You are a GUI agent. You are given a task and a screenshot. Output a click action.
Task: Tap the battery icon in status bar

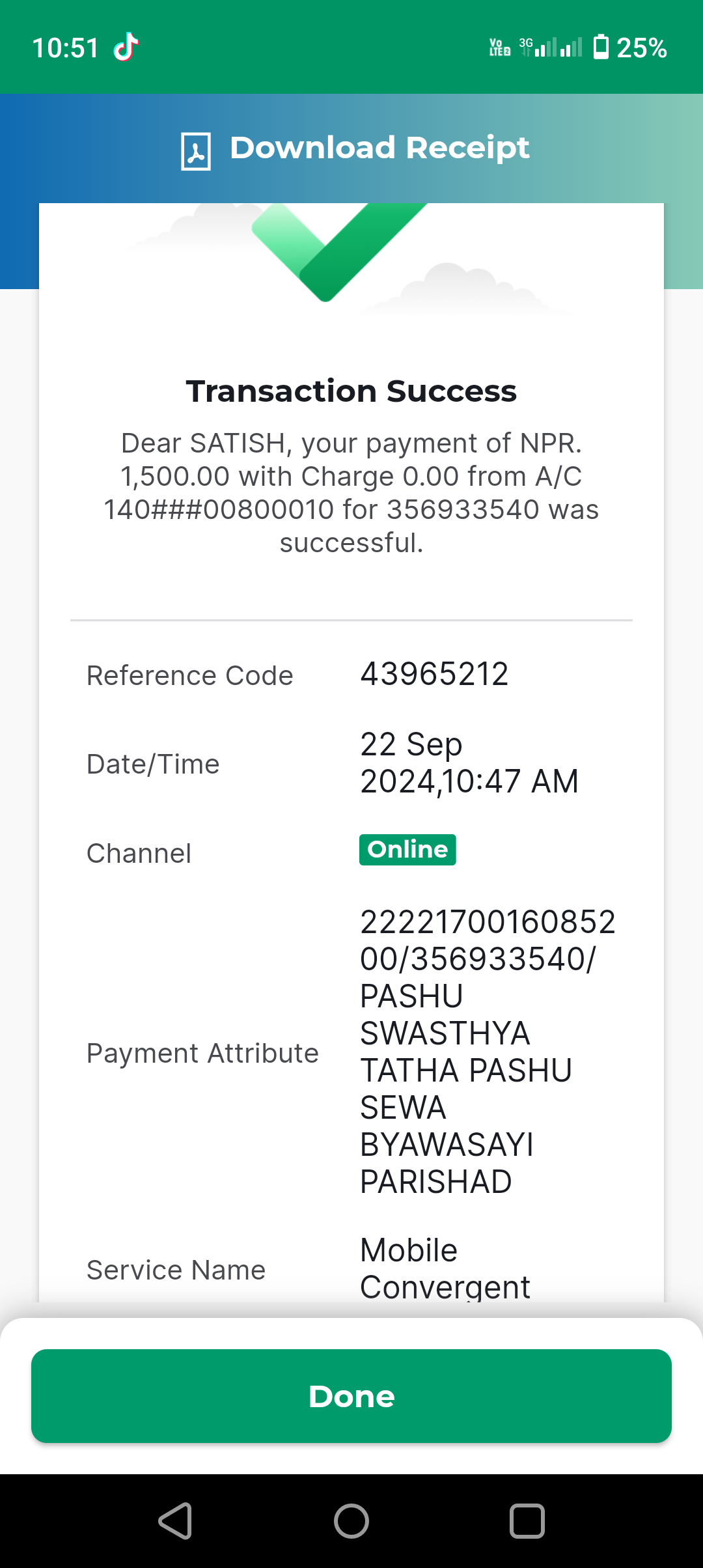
◆ ◆ ◆ ◆ ◆
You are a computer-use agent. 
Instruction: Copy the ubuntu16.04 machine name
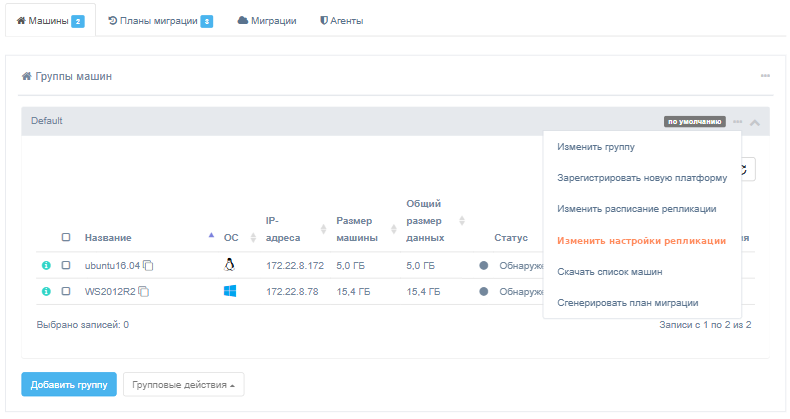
◆ ◆ ◆ ◆ ◆
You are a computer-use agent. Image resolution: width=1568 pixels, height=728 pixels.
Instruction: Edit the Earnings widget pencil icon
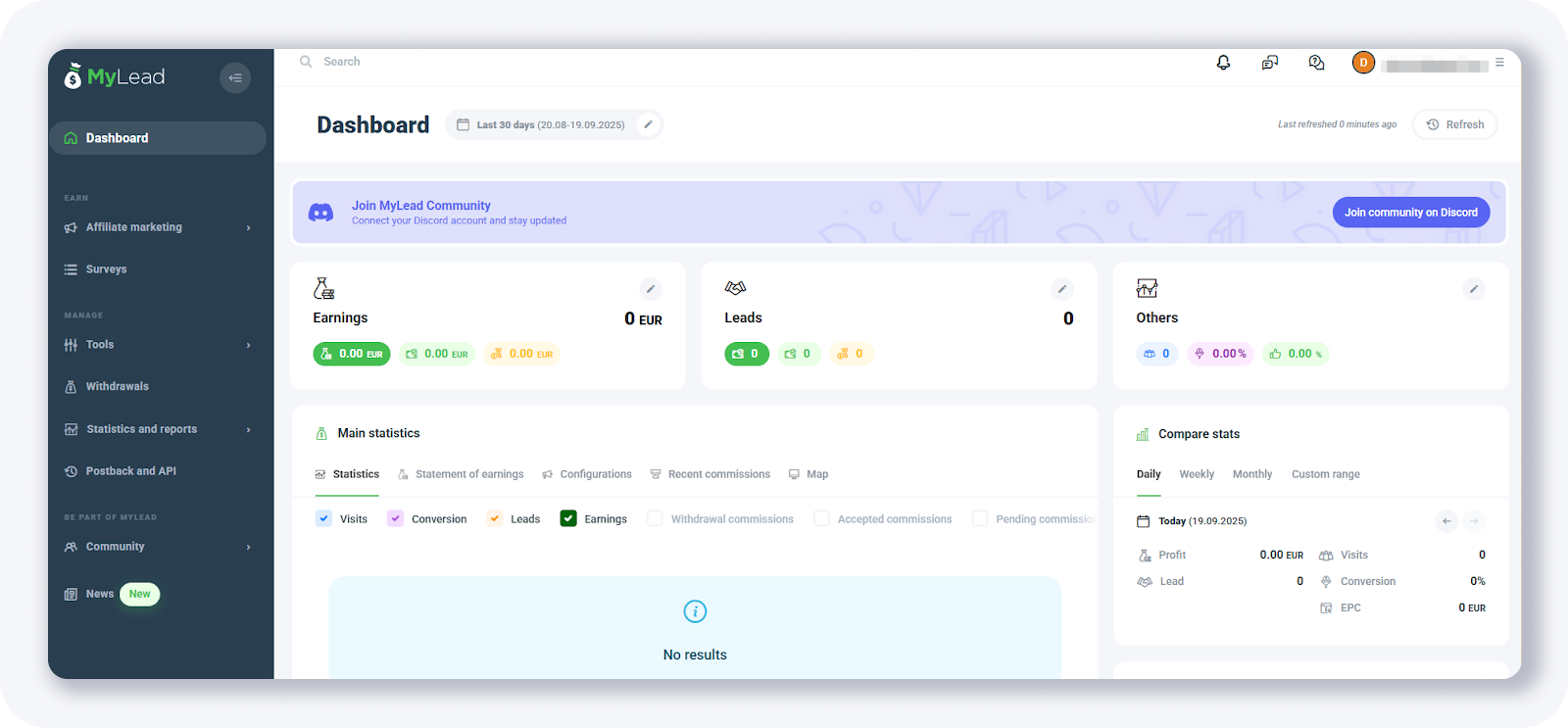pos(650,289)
◆ ◆ ◆ ◆ ◆
**Exercise requirements:**
Could you write out, exactly as they stand, only the lines above that begin at the line with "You are a GUI" and stop after the line with "Task: Tap the battery icon in status bar"?

**Answer space:**
You are a GUI agent. You are given a task and a screenshot. Output a click action.
Task: Tap the battery icon in status bar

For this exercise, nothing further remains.